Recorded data
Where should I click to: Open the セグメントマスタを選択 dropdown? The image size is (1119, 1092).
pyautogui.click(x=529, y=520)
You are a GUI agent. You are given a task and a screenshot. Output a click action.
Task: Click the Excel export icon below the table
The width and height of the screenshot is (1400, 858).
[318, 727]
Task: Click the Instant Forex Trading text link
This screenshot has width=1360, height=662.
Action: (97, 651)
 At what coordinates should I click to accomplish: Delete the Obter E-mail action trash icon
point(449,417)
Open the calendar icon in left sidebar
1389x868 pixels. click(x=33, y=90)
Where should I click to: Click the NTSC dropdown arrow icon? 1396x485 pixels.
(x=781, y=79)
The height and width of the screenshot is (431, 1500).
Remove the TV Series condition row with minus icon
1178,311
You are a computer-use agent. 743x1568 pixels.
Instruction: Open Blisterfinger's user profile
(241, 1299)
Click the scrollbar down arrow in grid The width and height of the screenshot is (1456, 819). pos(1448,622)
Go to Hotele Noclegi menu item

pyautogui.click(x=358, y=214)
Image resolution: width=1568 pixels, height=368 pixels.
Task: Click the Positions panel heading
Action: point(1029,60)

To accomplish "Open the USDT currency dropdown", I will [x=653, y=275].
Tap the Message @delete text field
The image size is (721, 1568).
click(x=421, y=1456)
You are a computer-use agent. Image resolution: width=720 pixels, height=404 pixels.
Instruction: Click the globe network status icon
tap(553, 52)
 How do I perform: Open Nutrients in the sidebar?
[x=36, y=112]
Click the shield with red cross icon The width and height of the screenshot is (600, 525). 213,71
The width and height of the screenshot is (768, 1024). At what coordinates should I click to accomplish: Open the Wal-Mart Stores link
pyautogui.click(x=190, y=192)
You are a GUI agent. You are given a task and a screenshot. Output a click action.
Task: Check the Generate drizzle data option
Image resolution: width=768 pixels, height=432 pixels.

--- Instruction ---
Rewrite the listing from the line with "At what coordinates should I click to accomplish: Delete" to the line with "will [x=653, y=275].", changing "icon" to "symbol" and leaving everything else the same.

--- Result of the task ---
 At what coordinates should I click to accomplish: Delete the Obter E-mail action trash symbol
point(449,417)
Open the calendar symbol in left sidebar
1389x868 pixels. click(x=33, y=90)
Where should I click to: Click the NTSC dropdown arrow symbol? 1396x485 pixels.
(x=781, y=79)
The height and width of the screenshot is (431, 1500).
Remove the TV Series condition row with minus symbol
1178,311
You are a computer-use agent. 743x1568 pixels.
Instruction: Open Blisterfinger's user profile
(241, 1299)
Click the scrollbar down arrow in grid The width and height of the screenshot is (1456, 819). pos(1448,622)
Go to Hotele Noclegi menu item

pyautogui.click(x=358, y=214)
Image resolution: width=1568 pixels, height=368 pixels.
Task: Click the Positions panel heading
Action: point(1029,60)

To accomplish "Open the USDT currency dropdown", I will [x=653, y=275].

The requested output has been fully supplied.